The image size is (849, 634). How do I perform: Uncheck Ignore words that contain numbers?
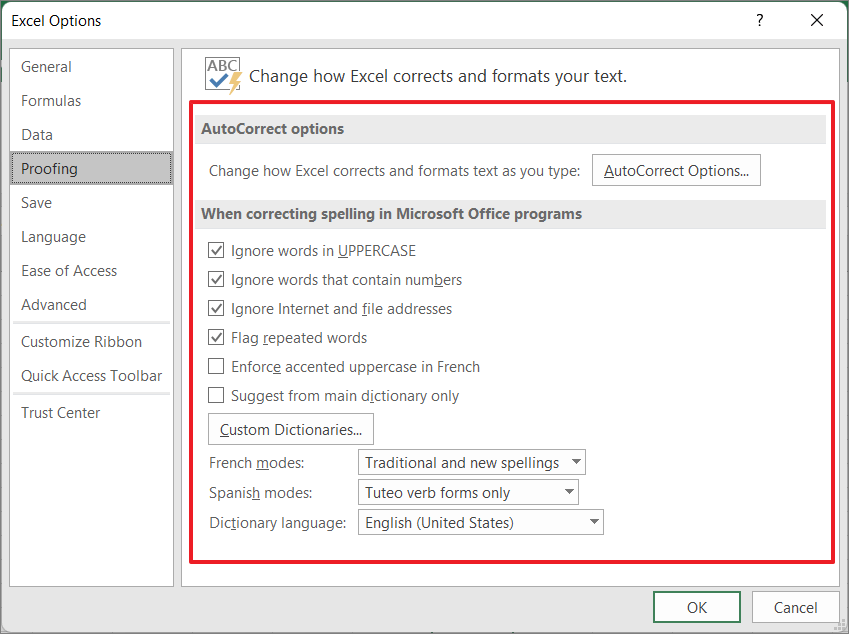(x=216, y=280)
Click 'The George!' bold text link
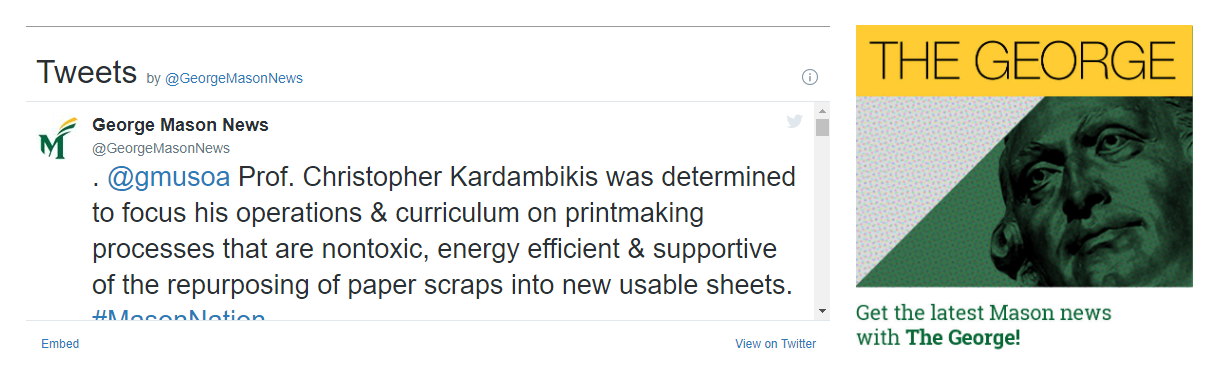Image resolution: width=1209 pixels, height=391 pixels. [963, 338]
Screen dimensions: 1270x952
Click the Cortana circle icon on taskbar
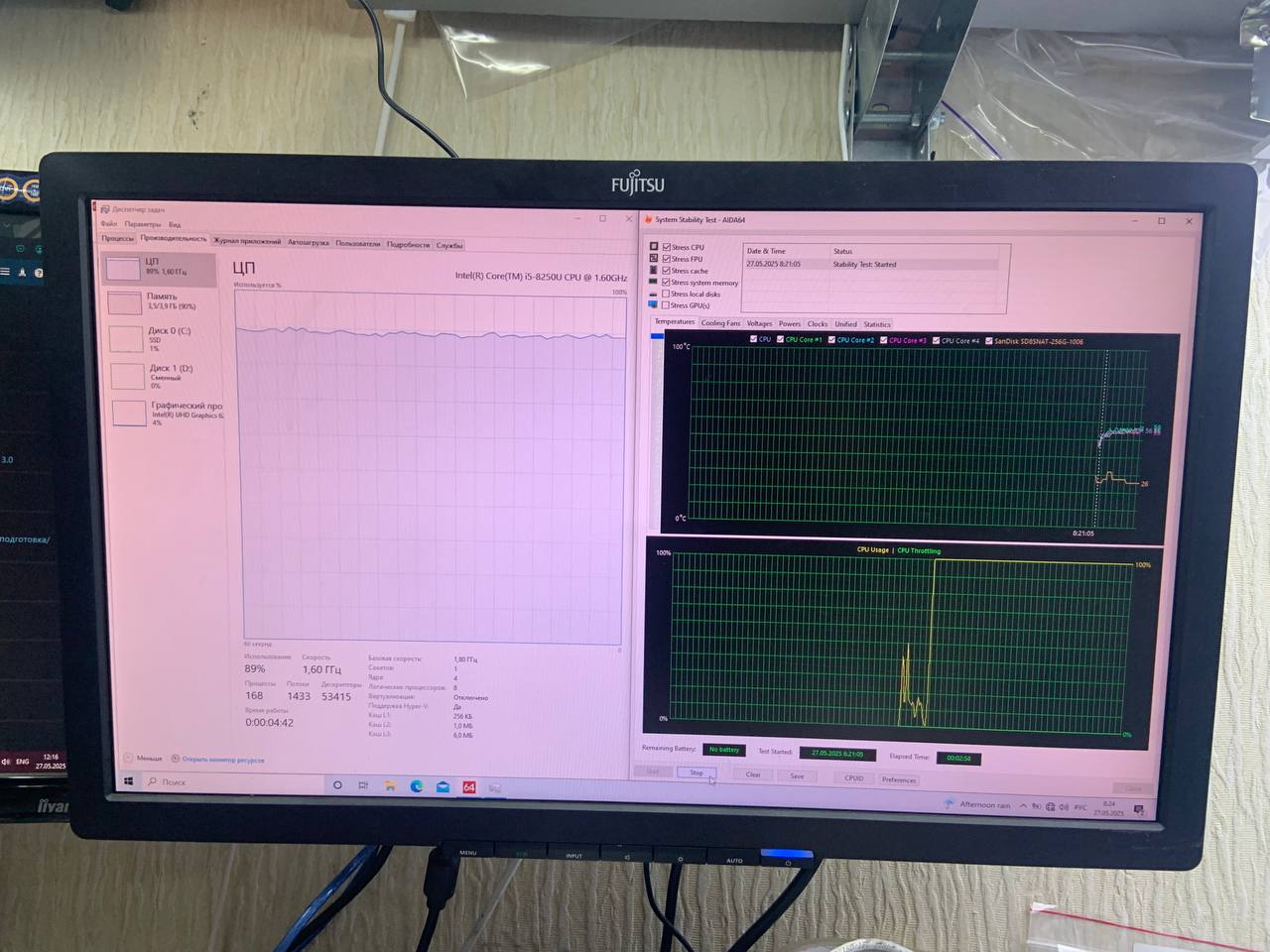337,785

• • • • • • •

■ **WHAT THIS TASK INVOLVES**
An exact transcription of the data above is needed, without the pictures.

■ **RESPONSE TO THIS EXERCISE**
The image size is (849, 634). How do I perform: Uncheck Ignore words that contain numbers?
(x=216, y=280)
Click 'The George!' bold text link
Image resolution: width=1209 pixels, height=391 pixels. [963, 338]
Screen dimensions: 1270x952
Click the Cortana circle icon on taskbar
337,785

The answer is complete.